The debt swap, which Boudou has said will launch later this month, will open "as soon as possible," he said, adding that the government was still waiting for approval from the U.S. Securities Exchange Commission (SEC).
The government is hoping to settle with holders of $20 billion in defaulted debt to clear up fallout from a 2002 default to issue new bonds to help cover the $13 billion in debt payments the country faces this year.
"There is a firm political decision to move forward with the swap," Boudou said. "We're sending strong signals that the president's decision will not be altered."
Some analysts have raised questions whether an ongoing dispute over government plans to use $6.6 billion in foreign currency reserves to pay debt threatens to delay the exchange.

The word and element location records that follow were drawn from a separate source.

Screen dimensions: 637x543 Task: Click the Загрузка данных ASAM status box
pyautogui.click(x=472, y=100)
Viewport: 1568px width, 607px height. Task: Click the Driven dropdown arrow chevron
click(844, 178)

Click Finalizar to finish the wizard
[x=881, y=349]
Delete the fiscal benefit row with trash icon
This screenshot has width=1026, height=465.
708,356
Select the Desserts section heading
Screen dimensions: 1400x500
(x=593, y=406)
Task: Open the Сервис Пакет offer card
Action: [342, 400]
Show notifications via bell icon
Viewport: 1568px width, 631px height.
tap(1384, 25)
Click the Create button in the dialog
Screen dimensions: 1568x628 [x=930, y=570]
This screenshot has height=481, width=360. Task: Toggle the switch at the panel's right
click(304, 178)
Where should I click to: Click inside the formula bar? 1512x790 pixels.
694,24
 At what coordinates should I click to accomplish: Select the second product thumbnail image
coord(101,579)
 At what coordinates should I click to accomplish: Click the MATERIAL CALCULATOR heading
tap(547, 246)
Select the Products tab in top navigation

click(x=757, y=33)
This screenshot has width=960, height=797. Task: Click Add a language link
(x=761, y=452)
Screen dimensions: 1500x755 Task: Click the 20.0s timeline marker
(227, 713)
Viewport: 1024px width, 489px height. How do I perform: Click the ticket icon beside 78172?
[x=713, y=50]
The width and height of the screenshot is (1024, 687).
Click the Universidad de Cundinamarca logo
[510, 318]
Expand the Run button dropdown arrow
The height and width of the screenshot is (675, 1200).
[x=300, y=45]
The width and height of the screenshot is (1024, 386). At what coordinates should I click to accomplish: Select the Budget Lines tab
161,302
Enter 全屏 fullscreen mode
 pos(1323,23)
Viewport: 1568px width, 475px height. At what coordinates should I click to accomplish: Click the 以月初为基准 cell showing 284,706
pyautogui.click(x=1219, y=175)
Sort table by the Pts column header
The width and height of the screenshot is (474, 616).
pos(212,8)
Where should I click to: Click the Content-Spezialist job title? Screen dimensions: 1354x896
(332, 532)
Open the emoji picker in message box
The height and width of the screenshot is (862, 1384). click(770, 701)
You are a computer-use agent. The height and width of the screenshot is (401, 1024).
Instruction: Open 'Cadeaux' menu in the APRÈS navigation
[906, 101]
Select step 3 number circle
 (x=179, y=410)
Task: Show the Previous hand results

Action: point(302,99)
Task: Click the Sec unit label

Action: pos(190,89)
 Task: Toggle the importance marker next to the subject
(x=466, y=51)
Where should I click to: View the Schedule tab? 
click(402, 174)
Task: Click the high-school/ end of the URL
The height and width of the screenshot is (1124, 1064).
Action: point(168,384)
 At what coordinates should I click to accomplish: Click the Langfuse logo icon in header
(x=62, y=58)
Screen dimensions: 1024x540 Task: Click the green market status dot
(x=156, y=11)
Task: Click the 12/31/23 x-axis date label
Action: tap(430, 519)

Argentine bond prices have fallen since Fernandez used a presidential decree last week to fire Central Bank chief Martin Redrado for opposing her reserves plan.
The fall in debt prices threatens to make any potential deal less attractive to bondholders.
Turmoil over Fernandez's decision to set up the fund and oust Redrado has pitted the government against Argentine courts and Congress, where opposition leaders have questioned the legality of the move.
A judge has temporarily reinstated Redrado and blocked the government bid to tap the Central Bank's foreign reserves.
Boudou said the government intends to forge ahead with the reserves fund, which he has described as key to determining the interest rate Argentina pays when it returns to global credit markets after the swap.
He also said senior Argentine officials were meeting with retail investors and banks in Mexico and London to discuss the proposed swap.
Boudou said the banks managing the swap had at no time proposed delaying the transaction.